Day five: We took an early morning Thames River cruise in the direction of Greenwich (I keep hearing people say greenich). The co-captain of the boat acted as our cruise guide noting places of ‘tourist’ importance. We disembarked on Greenwich – notable for its maritime history and for giving its name to the Greenwich Meridian (0° longitude) and Greenwich Mean Time. The Cutty Sark (reconstructed sea clipper) was on display in all her majesty. The Royal Observatory would have been a nice place to visit but because of the Olympics, the entire section was closed to tourists. We couldn’t take the cable car to cross the river so instead we walked the length of the river through an underwater/underground 800-meter tunnel linkinf Greenwich with the Isle of Dogs. It was surprisingly very cool so the walk was a pleasant stroll. The highlight of our visit was the local market where we had a taste of what I think is steak served with cooked potatoes and Yorkshire pudding. The market comprised of many small stalls selling a variety of stuff from shirts, souvenir plates, costume jewellery and food. If they had chairs and tables it would have been a nice place to sit idly the afternoon.

After lunch we walked back to the pier and took a quick ferry to the Tower of London. There was a long crowd of people queuing to pay 20 pounds per person to see the palace and the jewels. We opted to just walk the streets in the direction of St. Paul’s Cathedral as the Tower of London tourist crowd was just too stifling. St Paul’s Cathedral is majestic and awe inspiring even for non-Christians. Like many visitors to this ancient shrine to Christian belief, we climbed 259 steps from the Cathedral floor to the Whispering Gallery so called because you can hear what another person is saying even from across the entire length of the dome. We sat for a few moments on stone benches overlooking the center of the church. We didn’t dare go up the remaining 119 steps to the Stone Gallery, which encircles the base of the dome on its exterior. Neither did we take a further 200 steps to the Golden Gallery, which would give you a 360 view of London, with views of the River Thames, Tate Modern and Shakespeare’s Globe Theatre among other landmarks. My insurance doesn’t cover stupidity.

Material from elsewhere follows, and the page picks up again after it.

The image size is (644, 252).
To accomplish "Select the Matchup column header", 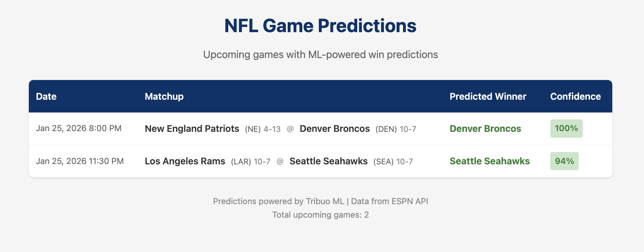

After St. Paul’s Cathedral we took a short trip a quick detour around the London Museum for a quick study on London history. Truthfully I am never one to like to live in the past so it didn’t take long before we were on our way to Harrods on Brompton Road (via Knightsbridge station) to see what the rich and wealthy do all their MONEY! We left Harrods richer by not spending a dime and just taking photos outside the store. By 8pm we were on our way home.


Day six: We took a 30-minute train ride to New Malden to meet JJ and her family. We went to Kingston by bus, had Chinese buffet for lunch, shopped around the small mall and had dinner at La Tasca, a restaurant specializing in Spanish cuisine. While the venue itself was deserving of a gold star, the service and the food were deserving of nothing short of a scolding in restauranteur 101. Service was bad, we were served the wrong order, and overall it was expensive. For the prices they were charging, I think we deserved more. Nonetheless, it was the company that we came for and it was a very nice relaxing end to the day. We took the train on Kingston station and were back in the hotel about an hour later.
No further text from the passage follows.